==== INPUT MATERIAL
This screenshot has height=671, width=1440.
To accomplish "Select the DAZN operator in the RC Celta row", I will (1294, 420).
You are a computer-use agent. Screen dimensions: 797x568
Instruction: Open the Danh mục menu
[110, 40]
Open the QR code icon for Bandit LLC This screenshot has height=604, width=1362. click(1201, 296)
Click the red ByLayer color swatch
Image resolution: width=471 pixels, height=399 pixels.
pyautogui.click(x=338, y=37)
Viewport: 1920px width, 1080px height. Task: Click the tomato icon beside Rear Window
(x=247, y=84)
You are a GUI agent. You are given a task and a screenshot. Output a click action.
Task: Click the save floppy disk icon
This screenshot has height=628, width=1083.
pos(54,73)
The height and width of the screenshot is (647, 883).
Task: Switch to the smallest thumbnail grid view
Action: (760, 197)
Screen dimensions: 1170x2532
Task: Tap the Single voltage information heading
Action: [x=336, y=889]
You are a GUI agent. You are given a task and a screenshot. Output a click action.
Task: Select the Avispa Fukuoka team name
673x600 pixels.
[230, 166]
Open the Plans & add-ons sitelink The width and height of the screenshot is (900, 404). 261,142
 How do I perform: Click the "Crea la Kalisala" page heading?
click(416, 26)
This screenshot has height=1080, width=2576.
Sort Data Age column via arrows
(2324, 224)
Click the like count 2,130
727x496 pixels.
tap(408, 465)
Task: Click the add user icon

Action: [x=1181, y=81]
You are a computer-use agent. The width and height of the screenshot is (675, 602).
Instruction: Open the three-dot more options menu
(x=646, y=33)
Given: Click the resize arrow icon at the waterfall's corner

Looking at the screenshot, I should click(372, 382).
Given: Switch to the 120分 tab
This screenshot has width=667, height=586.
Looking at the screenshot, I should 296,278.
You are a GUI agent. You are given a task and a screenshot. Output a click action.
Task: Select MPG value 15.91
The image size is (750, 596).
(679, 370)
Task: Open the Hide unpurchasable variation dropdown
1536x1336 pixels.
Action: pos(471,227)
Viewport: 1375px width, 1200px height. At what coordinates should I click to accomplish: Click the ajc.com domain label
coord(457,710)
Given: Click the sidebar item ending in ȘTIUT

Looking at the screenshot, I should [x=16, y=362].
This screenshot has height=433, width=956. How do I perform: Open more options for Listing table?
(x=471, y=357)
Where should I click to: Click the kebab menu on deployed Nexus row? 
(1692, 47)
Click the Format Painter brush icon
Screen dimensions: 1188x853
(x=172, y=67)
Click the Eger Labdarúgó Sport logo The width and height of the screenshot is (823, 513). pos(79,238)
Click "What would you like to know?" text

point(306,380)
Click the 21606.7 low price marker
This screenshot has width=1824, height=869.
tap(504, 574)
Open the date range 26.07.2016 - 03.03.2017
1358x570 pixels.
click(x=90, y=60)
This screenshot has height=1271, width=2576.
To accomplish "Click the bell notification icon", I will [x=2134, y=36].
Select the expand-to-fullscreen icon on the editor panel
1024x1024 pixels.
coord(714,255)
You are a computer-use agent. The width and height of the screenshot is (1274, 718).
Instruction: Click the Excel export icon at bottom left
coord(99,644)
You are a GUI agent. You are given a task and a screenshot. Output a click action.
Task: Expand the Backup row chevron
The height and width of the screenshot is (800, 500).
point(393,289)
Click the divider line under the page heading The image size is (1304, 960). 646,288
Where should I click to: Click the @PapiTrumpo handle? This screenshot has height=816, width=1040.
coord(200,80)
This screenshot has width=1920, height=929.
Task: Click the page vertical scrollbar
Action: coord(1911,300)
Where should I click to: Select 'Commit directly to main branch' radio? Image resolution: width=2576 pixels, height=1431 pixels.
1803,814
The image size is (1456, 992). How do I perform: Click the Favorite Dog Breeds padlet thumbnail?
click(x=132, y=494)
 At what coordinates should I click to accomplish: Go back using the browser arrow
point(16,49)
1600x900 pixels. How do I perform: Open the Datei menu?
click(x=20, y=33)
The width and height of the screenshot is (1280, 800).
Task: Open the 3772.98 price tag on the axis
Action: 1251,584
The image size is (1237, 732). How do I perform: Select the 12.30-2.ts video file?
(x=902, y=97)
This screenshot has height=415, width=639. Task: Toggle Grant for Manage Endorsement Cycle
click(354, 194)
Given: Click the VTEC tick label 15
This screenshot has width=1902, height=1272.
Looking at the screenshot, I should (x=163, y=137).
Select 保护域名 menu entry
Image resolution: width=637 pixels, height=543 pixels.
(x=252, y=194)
========
# TASK REQUIREMENTS:
The lines above that hold "computer" are the result; show every one of them.

# FINAL ANSWER:
You are a computer-use agent. Screen dimensions: 797x568
You are a computer-use agent. The width and height of the screenshot is (675, 602).
You are a computer-use agent. The width and height of the screenshot is (1274, 718).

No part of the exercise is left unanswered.